The carmaker might be entertaining this idea, which would, of course, open up some advisory opportunities for Morgan Stanley (don’t think that Jonas is crossing any lines here, however — his ideas really have been more strategically speculative than anything else).
A bad track record
But GM has spun off assets before and been burned (parts maker Delphi, for example, which became one of the longest bankruptcies in US history). Cadillac doesn’t make much sense as a stand-alone Tesla competitor because it lacks sales volumes (but not profits) and Maven is still in the early stages of establishing its brand.
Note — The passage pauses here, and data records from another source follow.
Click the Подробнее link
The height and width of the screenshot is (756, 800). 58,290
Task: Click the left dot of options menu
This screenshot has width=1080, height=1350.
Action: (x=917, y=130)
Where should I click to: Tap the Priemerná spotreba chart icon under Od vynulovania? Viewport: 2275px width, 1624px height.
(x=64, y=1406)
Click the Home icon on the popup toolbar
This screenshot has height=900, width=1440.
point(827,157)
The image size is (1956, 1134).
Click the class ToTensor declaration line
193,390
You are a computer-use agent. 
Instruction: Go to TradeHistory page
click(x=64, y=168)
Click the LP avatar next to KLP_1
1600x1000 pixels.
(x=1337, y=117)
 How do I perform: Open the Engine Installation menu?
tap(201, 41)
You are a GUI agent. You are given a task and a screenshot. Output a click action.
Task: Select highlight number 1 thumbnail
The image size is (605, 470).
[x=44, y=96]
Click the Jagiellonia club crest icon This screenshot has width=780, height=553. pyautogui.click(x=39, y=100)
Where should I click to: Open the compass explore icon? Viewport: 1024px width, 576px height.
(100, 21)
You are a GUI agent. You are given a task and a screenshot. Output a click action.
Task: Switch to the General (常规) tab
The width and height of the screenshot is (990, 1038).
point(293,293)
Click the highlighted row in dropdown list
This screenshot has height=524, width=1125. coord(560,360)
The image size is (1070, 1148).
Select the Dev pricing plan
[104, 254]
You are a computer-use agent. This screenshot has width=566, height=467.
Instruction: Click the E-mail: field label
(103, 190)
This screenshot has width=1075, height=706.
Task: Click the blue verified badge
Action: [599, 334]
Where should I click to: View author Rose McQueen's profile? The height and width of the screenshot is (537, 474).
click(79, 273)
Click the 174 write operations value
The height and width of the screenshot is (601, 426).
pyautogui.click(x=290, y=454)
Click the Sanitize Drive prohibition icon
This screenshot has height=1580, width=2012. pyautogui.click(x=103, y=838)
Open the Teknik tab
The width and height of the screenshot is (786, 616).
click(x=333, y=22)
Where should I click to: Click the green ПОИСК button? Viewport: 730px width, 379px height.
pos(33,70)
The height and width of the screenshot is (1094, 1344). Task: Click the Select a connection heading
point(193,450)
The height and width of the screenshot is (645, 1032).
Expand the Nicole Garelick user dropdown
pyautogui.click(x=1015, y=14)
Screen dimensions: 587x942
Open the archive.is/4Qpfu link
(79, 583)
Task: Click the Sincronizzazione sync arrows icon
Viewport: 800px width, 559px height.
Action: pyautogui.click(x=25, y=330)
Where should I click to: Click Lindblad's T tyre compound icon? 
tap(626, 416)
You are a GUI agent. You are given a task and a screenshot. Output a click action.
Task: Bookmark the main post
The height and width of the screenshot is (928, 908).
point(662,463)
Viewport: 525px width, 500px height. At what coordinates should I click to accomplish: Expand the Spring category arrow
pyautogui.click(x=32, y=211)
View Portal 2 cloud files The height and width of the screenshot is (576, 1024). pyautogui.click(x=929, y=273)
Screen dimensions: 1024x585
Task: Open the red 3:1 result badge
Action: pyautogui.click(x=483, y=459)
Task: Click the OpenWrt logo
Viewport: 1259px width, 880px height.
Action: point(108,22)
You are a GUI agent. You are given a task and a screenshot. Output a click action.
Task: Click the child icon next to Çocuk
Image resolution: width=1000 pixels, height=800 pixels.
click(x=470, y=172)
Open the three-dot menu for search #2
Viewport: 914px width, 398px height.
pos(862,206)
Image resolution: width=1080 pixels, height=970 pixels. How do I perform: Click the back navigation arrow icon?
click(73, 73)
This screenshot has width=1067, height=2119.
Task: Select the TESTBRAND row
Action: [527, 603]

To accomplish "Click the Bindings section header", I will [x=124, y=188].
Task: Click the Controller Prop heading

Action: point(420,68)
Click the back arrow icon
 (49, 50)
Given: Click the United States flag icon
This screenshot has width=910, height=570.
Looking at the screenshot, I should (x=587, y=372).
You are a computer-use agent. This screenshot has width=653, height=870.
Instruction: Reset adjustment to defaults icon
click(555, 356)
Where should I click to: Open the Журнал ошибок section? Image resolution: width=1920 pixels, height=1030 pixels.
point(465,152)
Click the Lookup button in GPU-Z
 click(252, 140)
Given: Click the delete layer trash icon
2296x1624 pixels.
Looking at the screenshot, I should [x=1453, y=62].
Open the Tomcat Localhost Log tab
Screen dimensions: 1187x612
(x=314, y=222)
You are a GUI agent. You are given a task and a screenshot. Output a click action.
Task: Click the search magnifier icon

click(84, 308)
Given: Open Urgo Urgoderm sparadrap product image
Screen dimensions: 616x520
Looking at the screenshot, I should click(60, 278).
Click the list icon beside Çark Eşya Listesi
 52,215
Ferrari, by contrast, has a long history and a legendary brand that a lot of people probably thought was on its own, not owned by Fiat and in turn FCA.
What Wall Street is missing about GM is that GM doesn’t care what Wall Street thinks about its strategic future. CEO Mary Barra and her team care about the stock price, but years of watching it lag the markets haven’t kept them from paying out a healthy dividend.
The carmaker has a strategic vision, and it’s executing on it. We’ve seen this with the sale of the long-underperforming Opel division to Peugeot earlier this year, the creation of Maven, the acquisition of Cruise Automation to leap forward on urban autonomous vehicles, a $500-million investment in Lyft, the rapid development and marketing of the Chevy Bolt long-range electric car, and most recently, the announcement that 20 new EVs will arrive by 2023.
This leaves Wall Street in a weird spot. Some investors will have to accept that GM is a well-managed business dedicated to returns on investment, with a solid game plan to remain relevant if nor revolutionary for decades to come. Others will have to twist themselves into knots to figure out if futuristic mobility technologies from new players, many based in Silicon Valley with no prior exposure to the car business, will pan out.
Expect GM, now outpacing its peers and thriving in both the US and China, to be a focal point for Wall Street’s confusion for the next few years.